The American Academy of Pediatrics (AAP) recommends all children between 9 and 11 years old are screened for high blood cholesterol levels due to the growing epidemic of obesity in children.
In addition, the AAP recommends cholesterol testing for the following groups of children:
Those whose parents or grandparents have had heart attacks or have been diagnosed with blocked arteries or disease affecting the blood vessels, such as stroke, at age 55 or earlier in men, or 65 or earlier in women
Those whose parents or grandparents have total blood cholesterol levels of 240 mg/dL or higher
Those whose family health background is not known (eg, many
adopted children), or those who have characteristics associated with
heart disease, such as
high blood pressure,
For children in these categories, their first cholesterol test should be after 2 years but no later than 10 years of age.
A child may have
high cholesterol for a variety of reasons such as obesity, diabetes, liver disease, kidney disease, or an
underactive thyroid.
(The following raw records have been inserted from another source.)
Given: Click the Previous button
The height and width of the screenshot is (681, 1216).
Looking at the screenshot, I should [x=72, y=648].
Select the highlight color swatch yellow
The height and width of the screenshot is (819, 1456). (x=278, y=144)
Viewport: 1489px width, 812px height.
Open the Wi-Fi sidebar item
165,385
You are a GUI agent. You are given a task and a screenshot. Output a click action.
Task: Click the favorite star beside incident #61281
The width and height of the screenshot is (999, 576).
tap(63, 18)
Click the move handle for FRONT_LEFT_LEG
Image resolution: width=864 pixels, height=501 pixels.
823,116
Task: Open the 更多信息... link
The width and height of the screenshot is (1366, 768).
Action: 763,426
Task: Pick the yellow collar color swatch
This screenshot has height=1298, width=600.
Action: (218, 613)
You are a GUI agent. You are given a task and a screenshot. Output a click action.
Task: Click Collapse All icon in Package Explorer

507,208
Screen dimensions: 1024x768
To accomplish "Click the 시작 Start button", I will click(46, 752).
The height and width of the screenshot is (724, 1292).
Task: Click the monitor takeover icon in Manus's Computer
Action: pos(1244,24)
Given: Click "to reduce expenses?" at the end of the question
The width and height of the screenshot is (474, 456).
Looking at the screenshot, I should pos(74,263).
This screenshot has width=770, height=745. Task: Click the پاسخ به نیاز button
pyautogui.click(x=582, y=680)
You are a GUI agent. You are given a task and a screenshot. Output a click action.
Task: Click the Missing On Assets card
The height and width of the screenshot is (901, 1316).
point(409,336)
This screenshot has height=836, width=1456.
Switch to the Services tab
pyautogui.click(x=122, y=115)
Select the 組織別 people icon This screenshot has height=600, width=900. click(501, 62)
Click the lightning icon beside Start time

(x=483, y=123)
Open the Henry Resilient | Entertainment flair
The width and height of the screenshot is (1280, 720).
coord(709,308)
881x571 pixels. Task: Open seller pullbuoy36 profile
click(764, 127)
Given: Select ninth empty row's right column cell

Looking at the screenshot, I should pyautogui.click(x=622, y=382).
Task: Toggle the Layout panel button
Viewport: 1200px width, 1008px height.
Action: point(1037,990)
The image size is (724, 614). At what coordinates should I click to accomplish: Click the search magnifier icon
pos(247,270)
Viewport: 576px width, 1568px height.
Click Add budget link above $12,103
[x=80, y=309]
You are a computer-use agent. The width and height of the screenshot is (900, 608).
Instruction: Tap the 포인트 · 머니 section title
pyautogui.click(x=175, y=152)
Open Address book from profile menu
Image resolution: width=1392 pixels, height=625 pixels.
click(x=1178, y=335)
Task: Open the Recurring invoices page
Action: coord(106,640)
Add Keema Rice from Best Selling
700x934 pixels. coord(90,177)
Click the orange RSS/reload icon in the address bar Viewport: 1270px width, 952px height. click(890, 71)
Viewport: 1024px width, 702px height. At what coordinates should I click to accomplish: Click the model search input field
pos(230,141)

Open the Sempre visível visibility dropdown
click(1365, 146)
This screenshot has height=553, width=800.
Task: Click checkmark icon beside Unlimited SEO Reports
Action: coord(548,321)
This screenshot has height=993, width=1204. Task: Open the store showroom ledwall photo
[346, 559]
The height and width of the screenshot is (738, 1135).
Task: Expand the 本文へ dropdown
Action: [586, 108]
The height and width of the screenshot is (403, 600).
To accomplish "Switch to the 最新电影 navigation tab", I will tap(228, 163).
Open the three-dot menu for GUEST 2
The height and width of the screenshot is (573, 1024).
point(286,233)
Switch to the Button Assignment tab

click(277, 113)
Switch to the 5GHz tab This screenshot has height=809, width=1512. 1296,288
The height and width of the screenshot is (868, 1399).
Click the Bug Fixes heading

If an initial test shows high cholesterol, your pediatrician will check your child’s blood again at least 2 weeks later to confirm the results. If it is still high, the doctor will also determine if your child has an underlying condition.
A recent government report indicated that there is good evidence that children with cholesterol problems become adults with high cholesterol. So it is important to monitor the cholesterol of children who may have an increased risk of elevated cholesterol.